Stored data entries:
▼
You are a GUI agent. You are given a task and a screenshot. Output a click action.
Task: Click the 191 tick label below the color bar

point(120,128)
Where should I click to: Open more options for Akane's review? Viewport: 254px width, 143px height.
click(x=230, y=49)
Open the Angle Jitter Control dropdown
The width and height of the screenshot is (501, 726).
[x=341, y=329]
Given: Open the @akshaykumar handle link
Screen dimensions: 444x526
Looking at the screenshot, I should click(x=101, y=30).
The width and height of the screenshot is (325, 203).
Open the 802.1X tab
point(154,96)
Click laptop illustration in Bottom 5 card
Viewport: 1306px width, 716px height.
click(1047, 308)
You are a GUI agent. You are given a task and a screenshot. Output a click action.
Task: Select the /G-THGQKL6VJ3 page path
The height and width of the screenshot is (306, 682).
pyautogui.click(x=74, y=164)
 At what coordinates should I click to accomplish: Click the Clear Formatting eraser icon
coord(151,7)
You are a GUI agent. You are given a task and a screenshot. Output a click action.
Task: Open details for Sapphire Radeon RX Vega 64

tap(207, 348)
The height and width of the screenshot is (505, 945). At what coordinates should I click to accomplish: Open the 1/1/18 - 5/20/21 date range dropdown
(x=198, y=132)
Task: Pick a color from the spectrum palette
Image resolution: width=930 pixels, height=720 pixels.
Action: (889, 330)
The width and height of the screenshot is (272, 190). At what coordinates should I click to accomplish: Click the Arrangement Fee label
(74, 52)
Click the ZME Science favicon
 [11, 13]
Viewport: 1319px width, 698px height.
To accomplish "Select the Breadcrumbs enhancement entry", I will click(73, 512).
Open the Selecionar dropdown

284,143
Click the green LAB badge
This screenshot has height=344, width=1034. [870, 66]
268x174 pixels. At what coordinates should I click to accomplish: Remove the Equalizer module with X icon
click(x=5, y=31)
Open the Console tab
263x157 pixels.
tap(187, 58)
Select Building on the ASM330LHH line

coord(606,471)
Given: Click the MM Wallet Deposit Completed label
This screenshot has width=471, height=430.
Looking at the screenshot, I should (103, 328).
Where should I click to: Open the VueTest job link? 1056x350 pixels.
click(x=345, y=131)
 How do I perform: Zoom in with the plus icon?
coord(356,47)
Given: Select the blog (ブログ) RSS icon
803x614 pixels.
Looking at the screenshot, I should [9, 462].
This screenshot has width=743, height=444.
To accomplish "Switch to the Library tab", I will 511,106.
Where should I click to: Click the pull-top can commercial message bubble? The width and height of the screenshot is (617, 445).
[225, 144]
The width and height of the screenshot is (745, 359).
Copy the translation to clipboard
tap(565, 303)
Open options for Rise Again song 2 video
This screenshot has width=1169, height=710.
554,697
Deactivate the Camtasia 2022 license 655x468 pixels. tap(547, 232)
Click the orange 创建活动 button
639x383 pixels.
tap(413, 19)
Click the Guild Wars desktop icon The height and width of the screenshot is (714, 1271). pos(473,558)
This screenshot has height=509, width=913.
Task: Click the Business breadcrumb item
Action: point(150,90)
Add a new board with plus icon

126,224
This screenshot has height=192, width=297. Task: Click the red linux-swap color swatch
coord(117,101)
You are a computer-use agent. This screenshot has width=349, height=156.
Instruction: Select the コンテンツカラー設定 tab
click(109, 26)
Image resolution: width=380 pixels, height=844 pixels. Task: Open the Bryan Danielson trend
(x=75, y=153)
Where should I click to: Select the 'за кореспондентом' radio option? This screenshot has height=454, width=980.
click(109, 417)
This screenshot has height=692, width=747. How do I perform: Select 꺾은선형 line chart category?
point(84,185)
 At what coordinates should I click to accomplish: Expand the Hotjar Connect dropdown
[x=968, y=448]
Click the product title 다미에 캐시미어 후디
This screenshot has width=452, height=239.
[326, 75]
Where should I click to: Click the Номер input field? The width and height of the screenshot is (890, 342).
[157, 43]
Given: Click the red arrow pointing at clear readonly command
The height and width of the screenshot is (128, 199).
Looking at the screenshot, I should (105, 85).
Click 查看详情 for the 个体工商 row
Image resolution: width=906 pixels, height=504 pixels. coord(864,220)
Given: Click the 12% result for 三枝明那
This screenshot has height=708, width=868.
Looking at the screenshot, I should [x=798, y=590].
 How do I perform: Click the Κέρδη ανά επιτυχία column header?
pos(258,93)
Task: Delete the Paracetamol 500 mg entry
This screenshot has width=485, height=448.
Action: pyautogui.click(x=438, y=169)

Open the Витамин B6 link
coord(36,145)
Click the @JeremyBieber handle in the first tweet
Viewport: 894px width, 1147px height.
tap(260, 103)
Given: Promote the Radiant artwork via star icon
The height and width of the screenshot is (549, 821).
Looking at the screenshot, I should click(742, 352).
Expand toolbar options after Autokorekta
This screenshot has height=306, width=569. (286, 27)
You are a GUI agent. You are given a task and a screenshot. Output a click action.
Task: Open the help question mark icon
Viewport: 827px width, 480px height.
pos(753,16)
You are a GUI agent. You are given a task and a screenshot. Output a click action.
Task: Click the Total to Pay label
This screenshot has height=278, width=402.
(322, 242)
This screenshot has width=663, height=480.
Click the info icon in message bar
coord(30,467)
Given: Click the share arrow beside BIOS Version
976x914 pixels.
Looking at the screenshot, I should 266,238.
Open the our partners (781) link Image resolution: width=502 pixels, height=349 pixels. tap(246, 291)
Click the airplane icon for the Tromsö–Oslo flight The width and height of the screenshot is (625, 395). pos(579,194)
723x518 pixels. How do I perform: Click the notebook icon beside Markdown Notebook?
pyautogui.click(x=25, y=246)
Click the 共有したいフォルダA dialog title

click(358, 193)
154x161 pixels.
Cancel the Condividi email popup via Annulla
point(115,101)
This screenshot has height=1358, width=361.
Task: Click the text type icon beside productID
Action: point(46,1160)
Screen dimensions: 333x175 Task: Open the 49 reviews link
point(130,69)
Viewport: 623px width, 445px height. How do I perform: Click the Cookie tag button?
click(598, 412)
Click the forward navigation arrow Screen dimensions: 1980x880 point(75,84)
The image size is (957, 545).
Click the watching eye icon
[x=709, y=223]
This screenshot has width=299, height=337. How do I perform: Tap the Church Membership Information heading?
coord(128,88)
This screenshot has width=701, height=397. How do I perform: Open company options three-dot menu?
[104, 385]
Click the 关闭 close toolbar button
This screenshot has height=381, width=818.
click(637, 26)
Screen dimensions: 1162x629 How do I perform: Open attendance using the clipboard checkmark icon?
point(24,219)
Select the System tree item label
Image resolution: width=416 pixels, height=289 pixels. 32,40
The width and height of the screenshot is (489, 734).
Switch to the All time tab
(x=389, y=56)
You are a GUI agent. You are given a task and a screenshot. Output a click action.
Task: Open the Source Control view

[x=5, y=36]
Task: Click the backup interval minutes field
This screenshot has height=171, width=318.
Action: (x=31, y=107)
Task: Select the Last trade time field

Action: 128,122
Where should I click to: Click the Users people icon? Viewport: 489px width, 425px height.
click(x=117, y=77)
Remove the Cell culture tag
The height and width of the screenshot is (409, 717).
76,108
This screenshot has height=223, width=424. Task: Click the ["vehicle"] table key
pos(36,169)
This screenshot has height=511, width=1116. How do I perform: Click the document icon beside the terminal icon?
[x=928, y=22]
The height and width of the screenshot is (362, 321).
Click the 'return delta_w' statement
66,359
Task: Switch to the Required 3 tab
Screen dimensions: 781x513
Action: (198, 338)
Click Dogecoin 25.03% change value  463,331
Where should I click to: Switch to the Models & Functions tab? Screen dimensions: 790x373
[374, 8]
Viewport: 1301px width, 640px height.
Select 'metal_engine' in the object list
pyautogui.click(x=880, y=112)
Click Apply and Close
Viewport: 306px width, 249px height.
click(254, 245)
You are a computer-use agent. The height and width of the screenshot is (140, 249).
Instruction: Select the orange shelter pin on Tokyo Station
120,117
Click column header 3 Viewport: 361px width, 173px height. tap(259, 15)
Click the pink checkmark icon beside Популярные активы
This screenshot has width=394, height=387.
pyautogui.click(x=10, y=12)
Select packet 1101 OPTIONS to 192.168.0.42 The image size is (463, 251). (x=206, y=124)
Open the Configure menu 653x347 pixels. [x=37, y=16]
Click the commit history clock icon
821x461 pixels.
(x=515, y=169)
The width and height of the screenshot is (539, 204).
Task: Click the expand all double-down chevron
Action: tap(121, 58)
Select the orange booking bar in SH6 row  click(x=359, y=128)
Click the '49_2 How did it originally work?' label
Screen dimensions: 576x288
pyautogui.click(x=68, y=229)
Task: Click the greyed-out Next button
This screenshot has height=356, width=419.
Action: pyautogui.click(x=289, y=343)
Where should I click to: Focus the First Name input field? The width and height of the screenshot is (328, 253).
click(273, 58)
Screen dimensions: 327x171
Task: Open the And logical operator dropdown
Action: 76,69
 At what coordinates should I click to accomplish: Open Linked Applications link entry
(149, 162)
▲
Lines above with the string "size" need to be found and copied.

The image size is (957, 545).
Select packet 1101 OPTIONS to 192.168.0.42 The image size is (463, 251). (x=206, y=124)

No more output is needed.